LMIC governments taking action to ensure access to generic medicines are facing pressure and lawsuits from big pharma. This is the case with the compulsory license (CL) on the WHO-recommended, first-line antiretroviral dolutegravir, issued by Columbia, which has dropped the drug’s price from US$100 to US$4, and enabled the country to provide it for 50,000 people.
“It is outrageous that ViiV insists on suing my country – Colombia – for using a legal public health safeguard to provide dolutegravir, which is the global standard of care, to people living with HIV. Access to health is a right that cannot be taken away from us. We insist and resist.” said Juliana Lopez from IFARMA, Colombia. “We will not be intimidated by the three lawsuits ViiV and its affiliates have filed and we will fight to uphold the right to health over profits,” she added.
Activists at the CAB firmly believe that ppharmaceutical companies must prioritize lives over profit amidst the current funding crisis in healthcare. By improving access to affordable medicines and vaccines, big pharma can prevent countless deaths and suffering, and ensure equitable healthcare for all, regardless of income or geography.
Big pharma could meet the moment by measures to improve access to affordable medicines and vaccines across LMICs, such as:
- Immediately lowering prices, so that governments of LMICs and global institutions can afford to continue providing life-saving medicines for their people
- Committing to non-enforcement of patents to remove barriers to affordable generic and biosimilar versions of medicines and vaccines in LMICs
- Providing transparency about drug pricing and procurement
- Stopping the filing of unmerited patents on medicines, “evergreening” – making minor modifications to a medicine – to extend market exclusivity
- Dropping groundless lawsuits against countries using their legal rights to issue compulsory licenses to ensure access to affordable medicines for their people
- Abandoning so-called ‘access criteria’ based on World Bank country income classifications, to justify the arbitrary and unacceptable exclusions of countries from voluntary licenses, donation programmes and price discounts.
Instead of taking these – or any other actions – big pharma representatives said only that they were “talking to people every day” to address the current crisis.
World CAB members were stunned by the collective unwillingness of big pharma to commit to any actions to help address the sudden disruption of the global aid architecture that so many people rely on for access to diagnostics, medicines and vaccines.
“If big pharma lets people in low- and middle-income countries die needlessly, it is a double failure: a crime against humanity – and a terrible business model,” said Edward Low from the Positive Malaysian Treatment Access and Advocacy Group (MTAAG+), Malaysia.
“They have made billions.
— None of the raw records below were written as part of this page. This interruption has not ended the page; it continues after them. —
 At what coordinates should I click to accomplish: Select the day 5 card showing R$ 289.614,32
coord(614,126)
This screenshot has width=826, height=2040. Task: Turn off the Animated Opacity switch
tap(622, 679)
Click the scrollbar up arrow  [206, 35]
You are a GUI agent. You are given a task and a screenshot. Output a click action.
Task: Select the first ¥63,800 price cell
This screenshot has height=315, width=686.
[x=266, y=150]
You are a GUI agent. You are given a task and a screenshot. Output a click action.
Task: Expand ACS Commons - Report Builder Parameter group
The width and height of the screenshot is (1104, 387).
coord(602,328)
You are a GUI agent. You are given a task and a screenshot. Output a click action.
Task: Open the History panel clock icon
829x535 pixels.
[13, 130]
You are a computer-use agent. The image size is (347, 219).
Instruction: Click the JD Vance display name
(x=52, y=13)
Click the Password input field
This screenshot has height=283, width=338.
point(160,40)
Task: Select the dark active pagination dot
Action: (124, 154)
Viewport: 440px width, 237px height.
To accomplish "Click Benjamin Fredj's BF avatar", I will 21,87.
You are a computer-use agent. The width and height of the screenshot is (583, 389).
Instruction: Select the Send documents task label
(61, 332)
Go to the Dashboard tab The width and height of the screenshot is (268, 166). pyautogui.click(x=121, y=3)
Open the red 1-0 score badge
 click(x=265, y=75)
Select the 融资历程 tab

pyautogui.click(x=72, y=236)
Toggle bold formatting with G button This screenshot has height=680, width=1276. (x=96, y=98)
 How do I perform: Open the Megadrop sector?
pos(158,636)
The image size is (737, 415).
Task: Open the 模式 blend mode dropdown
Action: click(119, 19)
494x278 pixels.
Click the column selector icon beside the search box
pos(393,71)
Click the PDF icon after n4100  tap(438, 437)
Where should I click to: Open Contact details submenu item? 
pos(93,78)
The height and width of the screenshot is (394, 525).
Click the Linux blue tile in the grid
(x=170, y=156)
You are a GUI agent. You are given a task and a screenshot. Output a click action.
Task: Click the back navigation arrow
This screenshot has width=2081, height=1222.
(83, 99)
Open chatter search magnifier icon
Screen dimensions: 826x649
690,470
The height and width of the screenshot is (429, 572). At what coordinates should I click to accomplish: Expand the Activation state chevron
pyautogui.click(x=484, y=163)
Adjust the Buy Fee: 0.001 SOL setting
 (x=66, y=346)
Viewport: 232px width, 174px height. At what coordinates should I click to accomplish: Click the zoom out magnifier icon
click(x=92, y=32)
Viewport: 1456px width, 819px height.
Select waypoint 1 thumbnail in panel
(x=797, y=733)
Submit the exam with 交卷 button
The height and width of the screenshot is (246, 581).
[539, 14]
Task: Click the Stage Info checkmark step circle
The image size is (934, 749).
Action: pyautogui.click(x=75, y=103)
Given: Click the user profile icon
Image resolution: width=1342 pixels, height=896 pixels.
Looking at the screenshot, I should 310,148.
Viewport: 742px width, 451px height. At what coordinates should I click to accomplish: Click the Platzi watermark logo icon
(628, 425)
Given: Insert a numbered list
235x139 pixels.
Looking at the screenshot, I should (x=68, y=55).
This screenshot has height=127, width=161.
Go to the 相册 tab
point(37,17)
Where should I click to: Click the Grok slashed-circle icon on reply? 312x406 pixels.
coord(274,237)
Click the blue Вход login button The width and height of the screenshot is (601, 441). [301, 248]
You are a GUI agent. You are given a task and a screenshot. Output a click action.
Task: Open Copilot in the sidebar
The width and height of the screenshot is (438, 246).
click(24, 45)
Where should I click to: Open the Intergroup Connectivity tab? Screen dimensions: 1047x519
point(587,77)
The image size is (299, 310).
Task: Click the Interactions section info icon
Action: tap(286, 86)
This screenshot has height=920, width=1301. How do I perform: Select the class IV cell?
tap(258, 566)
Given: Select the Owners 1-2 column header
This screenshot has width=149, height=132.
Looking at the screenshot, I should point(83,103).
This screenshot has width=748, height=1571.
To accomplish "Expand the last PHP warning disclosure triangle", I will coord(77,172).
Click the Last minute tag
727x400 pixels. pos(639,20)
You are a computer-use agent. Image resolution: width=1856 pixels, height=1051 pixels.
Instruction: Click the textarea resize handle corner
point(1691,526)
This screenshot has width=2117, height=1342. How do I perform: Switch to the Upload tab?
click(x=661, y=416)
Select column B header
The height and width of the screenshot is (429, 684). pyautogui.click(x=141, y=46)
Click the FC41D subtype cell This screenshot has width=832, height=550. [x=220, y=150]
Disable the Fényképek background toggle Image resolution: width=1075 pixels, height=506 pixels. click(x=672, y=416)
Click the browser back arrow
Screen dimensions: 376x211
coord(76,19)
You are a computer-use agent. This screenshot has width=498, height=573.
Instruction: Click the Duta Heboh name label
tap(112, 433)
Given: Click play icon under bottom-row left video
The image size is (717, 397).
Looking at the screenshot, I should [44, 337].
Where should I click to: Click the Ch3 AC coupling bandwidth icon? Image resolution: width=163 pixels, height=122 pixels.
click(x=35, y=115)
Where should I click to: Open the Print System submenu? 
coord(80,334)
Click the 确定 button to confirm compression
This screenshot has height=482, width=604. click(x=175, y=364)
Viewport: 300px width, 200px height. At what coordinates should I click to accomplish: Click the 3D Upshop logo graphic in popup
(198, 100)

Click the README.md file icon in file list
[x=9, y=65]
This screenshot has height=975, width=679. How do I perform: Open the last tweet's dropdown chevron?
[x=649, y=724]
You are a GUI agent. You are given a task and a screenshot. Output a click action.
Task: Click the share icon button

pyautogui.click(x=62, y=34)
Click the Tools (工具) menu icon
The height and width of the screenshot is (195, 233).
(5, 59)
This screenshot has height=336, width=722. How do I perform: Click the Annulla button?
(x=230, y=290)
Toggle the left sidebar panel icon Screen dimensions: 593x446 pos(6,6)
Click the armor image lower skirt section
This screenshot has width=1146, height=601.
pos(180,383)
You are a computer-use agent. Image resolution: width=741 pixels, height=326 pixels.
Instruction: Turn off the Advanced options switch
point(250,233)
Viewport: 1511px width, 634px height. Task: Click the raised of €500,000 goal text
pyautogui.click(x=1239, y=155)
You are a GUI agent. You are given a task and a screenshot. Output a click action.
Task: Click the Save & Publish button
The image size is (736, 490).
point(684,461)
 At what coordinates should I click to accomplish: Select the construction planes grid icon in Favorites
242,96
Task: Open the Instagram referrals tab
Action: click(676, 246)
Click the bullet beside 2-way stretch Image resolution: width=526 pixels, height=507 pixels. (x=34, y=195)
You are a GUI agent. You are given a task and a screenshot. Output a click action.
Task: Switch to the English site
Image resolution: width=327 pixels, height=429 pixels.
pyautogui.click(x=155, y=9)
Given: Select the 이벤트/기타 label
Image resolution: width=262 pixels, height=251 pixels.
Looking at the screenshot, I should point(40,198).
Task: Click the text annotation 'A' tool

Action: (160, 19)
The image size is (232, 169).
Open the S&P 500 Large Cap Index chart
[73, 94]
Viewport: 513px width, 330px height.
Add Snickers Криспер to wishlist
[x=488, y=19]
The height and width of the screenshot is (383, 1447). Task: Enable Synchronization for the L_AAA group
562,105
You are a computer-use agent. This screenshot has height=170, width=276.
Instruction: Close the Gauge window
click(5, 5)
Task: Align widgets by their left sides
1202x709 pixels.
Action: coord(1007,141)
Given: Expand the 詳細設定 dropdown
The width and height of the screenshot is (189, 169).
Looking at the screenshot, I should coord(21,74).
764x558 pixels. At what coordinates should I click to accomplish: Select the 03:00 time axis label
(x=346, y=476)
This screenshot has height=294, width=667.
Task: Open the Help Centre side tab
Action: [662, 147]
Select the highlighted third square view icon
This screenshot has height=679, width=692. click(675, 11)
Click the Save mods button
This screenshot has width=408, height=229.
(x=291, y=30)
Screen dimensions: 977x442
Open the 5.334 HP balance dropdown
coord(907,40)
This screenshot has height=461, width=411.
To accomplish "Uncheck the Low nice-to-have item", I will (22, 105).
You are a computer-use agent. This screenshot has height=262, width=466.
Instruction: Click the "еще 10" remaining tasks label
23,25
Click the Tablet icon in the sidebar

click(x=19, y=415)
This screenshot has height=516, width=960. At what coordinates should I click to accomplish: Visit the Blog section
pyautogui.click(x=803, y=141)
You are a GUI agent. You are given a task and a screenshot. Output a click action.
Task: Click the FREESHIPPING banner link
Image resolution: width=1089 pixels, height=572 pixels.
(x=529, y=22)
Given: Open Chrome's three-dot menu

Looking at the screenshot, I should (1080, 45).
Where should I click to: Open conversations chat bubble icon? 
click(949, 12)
It is time for them to step up, or be held accountable for thousands of needless deaths, millions of new infections with preventable diseases, and countless suffering in the name of greed,“ said Sibongile Tshabalala from Treatment Action Campaign, South Africa, adding that “people who live in low- and middle-income countries want to live as much as people in high-income countries do, and their lives are just as valuable.”